= KUTIPAN =
◇ ◇ ◇ ◇ ◇

Habib Luthfi: Sampai Kapan Umat Islam Terus Bertengkar Tentang Khilafiah..?
Habib Luthfi bin Yahya |
BaiturahmanNew -- Rais Aam Idarah Aliyah Jam’iyah Ahlith Thariqah Al-Mu’tabarah
An-Nahdliyah (JATMAN) Habib Luthfi bin Yahya menyampaikan keynote speech
pada sesi seminar dengan pemateri Syekh Muhammad Al-Syuhumi (Libya) dan
Syekh 'Aun Mu'in Al-Qaddumi (Yordania) serta dimoderatori Habib Ali
Al-Bahr dalam Konferensi Ulama Internasional bertajuk Bela Negara, Rabu (27/7/2016) di Hotel Santika Pekalongan.
Pengasuh
Majelis Dzikir dan Shalawat Khanzuz Pekalongan ini mengatakan bahwa
strategi dakwah di setiap negeri-negeri Islam jelas berbeda. Terikat
pada jenis madzhab yang dipegang oleh tiap negara tersebut. Tiap negara
punya kekurangan dan kelebihan. Di antara negara itu sendiri terdiri
dari suku-suku dan bangsa-bangsa, adat istiadat yang berbeda.

◇ ◇ ◇ ◇ ◇

= DAFTAR TUGAS =
A – Tuliskan kembali sebagian kutipan tanpa perubahan: mulai dari kata-kata yang memuat "Habib Luthfi: Sampai", lalu berhenti setelah "istiadat yang berbeda.".
B – Menurut kutipan, di hotel mana Konferensi Ulama Internasional bertajuk Bela Negara diselenggarakan?
Materi yang menyusul tidak dibutuhkan.

Entri tentang pencarian kata dan elemen:
◇ ◇ ◇ ◇ ◇

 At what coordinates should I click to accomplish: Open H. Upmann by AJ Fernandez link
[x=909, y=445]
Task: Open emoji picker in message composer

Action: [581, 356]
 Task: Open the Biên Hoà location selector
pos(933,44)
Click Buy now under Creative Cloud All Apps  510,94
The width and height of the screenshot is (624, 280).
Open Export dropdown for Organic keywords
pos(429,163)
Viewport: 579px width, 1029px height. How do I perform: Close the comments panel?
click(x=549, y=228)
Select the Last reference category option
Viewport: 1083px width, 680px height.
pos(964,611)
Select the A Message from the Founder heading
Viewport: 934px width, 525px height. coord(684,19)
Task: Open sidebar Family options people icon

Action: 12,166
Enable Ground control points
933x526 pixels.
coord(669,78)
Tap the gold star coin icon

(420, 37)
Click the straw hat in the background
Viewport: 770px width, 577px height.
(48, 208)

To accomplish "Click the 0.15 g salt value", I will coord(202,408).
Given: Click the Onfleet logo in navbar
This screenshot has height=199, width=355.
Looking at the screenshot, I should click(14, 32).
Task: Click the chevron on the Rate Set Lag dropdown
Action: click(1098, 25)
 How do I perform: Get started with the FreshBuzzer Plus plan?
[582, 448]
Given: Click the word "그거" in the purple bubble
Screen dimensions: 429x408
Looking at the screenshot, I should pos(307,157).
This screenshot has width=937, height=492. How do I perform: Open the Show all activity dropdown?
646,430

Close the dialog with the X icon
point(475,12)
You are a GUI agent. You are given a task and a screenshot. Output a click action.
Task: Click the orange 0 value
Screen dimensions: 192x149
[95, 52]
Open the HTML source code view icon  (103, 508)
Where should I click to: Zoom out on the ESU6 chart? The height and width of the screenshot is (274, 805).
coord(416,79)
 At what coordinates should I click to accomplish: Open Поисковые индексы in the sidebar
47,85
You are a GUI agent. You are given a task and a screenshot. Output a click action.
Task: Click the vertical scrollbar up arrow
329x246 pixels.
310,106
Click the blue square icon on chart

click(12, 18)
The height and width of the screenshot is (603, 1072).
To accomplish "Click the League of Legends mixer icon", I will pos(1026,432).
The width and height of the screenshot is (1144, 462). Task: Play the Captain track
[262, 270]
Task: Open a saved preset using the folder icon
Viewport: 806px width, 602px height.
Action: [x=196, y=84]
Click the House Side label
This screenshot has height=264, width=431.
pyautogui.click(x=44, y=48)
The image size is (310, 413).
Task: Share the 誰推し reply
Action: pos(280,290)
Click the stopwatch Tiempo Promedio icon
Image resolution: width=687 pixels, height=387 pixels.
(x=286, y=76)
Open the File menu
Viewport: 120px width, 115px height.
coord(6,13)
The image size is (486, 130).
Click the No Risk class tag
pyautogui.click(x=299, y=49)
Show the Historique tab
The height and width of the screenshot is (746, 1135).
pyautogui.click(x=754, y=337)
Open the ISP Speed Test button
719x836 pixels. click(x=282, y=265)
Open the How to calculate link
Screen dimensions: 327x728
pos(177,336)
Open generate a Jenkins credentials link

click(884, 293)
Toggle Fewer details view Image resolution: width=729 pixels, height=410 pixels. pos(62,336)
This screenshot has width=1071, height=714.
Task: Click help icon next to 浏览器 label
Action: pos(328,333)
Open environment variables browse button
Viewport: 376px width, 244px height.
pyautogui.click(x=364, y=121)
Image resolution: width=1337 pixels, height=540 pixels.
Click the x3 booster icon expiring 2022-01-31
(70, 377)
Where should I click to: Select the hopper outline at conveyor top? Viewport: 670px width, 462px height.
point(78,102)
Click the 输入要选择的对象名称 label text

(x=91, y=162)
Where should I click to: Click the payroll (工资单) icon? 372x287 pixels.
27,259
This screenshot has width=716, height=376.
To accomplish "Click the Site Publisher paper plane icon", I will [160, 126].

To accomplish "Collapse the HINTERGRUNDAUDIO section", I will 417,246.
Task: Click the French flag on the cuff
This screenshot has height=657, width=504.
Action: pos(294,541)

◇ ◇ ◇ ◇ ◇

= DAFTAR JAWABAN =
A –
Habib Luthfi: Sampai Kapan Umat Islam Terus Bertengkar Tentang Khilafiah..?
Habib Luthfi bin Yahya |
BaiturahmanNew -- Rais Aam Idarah Aliyah Jam’iyah Ahlith Thariqah Al-Mu’tabarah
An-Nahdliyah (JATMAN) Habib Luthfi bin Yahya menyampaikan keynote speech
pada sesi seminar dengan pemateri Syekh Muhammad Al-Syuhumi (Libya) dan
Syekh 'Aun Mu'in Al-Qaddumi (Yordania) serta dimoderatori Habib Ali
Al-Bahr dalam Konferensi Ulama Internasional bertajuk Bela Negara, Rabu (27/7/2016) di Hotel Santika Pekalongan.
Pengasuh
Majelis Dzikir dan Shalawat Khanzuz Pekalongan ini mengatakan bahwa
strategi dakwah di setiap negeri-negeri Islam jelas berbeda. Terikat
pada jenis madzhab yang dipegang oleh tiap negara tersebut. Tiap negara
punya kekurangan dan kelebihan. Di antara negara itu sendiri terdiri
dari suku-suku dan bangsa-bangsa, adat istiadat yang berbeda.

B – Di Hotel Santika Pekalongan.